Longer rods are going to cast farther, while shorter rods are more powerful when it comes time for you to fight the fish and land it.

High-speed reels are going to be better suited for fast baits, while low-speed reels, like shorter rods, are going to give you more power for fighting the fish on your line.

saltwater fishing rods

Customize Your Saltwater Fishing Gear

If you know you’ll be deep-sea, pier or surf fishing, or fishing the flats or in a bay, then you can get even more customized with your gear to increase your odds of getting strikes. For a more comprehensive look at what saltwater rods, reels, tackle, bait, and tied flies you should use based on where you’re fishing and what fish you’re after, check out our articles Saltwater Fishing Basics, How-to Choose Saltwater Live Bait and How-to Saltwater Fly Fish.

How to Outfit Your Boat for Saltwater Fishing

Finally, once you have all your gear together it’s time to outfit your boat. Whether you’re fishing the flats or the deep ocean there are a few basic staples that are must-haves for any fishing excursion out on the water:

man casting platform

A Casting Platform is going to help give you better sight out over the waters, which can make a critical difference for any sight fishing angler.

An Electronics Box is essential for keeping your fish finder, GPS, radio and valuable safe and secure from direct contact with water. Choose one that is water-resistant and locks for safekeeping.

A Leaning Post is going to make your travels through choppy or rough waters easier as it provides added stability without hindering your ability to operate your boat’s controls. Combine the post with a Rigging Bracket for storage and you’ll have an all-in-one system that makes saltwater fishing that much more efficient.

Outriggers with swivel mounts and rotating clamps are going to give you the freedom you’ll need to position your rods at any angle while you’re out on the water. If you plan on trolling, these are an absolute must-have.
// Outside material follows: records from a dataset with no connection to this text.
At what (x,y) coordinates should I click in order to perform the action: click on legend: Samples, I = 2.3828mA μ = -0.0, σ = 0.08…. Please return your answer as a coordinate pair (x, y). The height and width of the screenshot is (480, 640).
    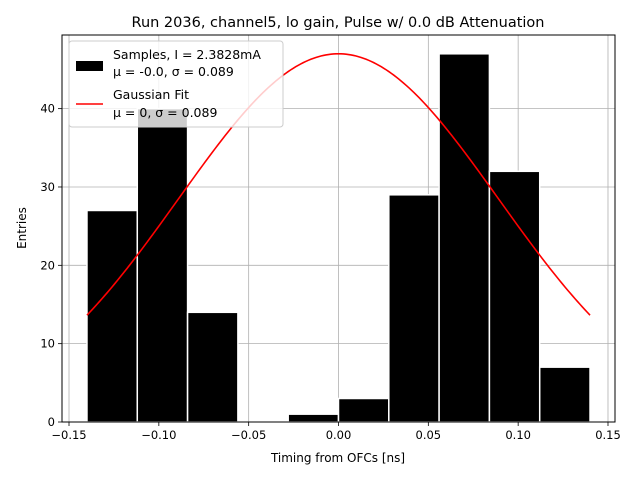
    Looking at the image, I should click on (176, 84).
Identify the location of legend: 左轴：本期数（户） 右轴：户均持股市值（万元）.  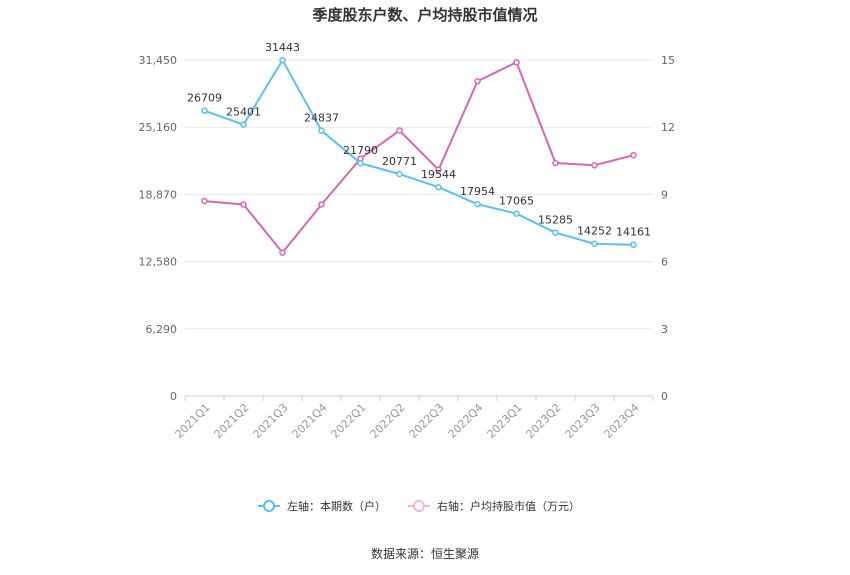
(419, 506).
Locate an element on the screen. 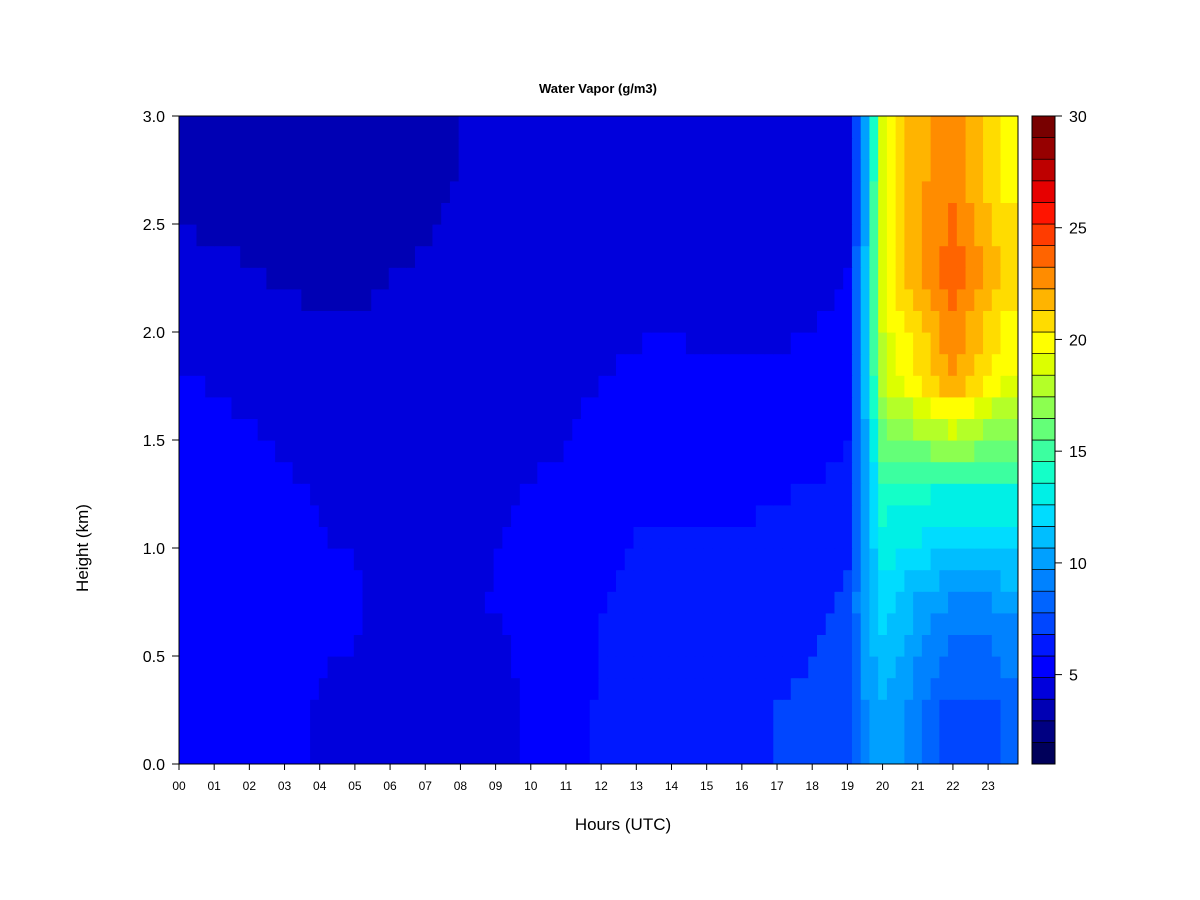 The width and height of the screenshot is (1200, 900). y-tick-label: 2.5 is located at coordinates (154, 226).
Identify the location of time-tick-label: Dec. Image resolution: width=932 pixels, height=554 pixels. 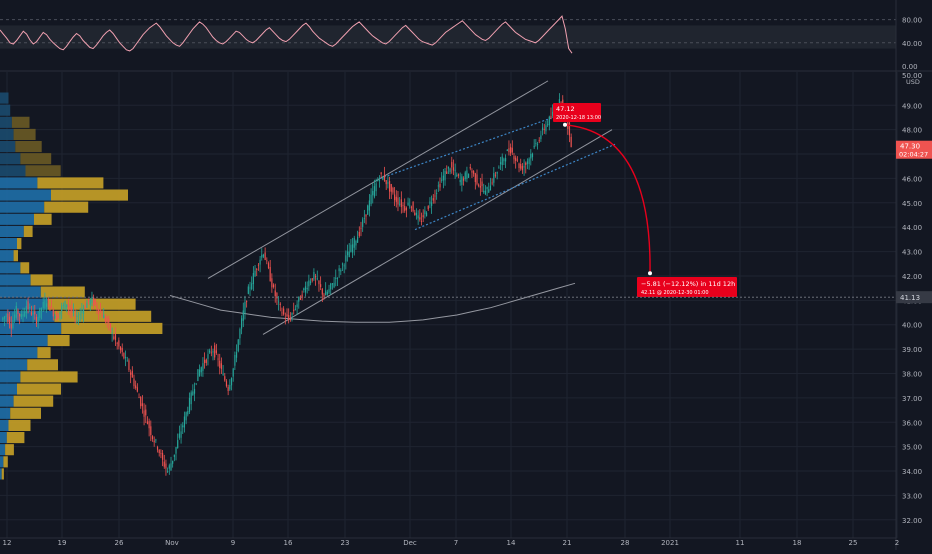
(410, 543).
A Folding T-Top is going to give your boat the versatility it needs for any type of fishing you plan on doing, whether you’ll be in shallow or deep waters. By outfitting your boat with a t-top that folds, you can freely go under bridges or move it out of the way to keep it from interfering with your casting; but no matter what type of fishing you’re doing, having one on your boat is essential to keep you protected from the sun.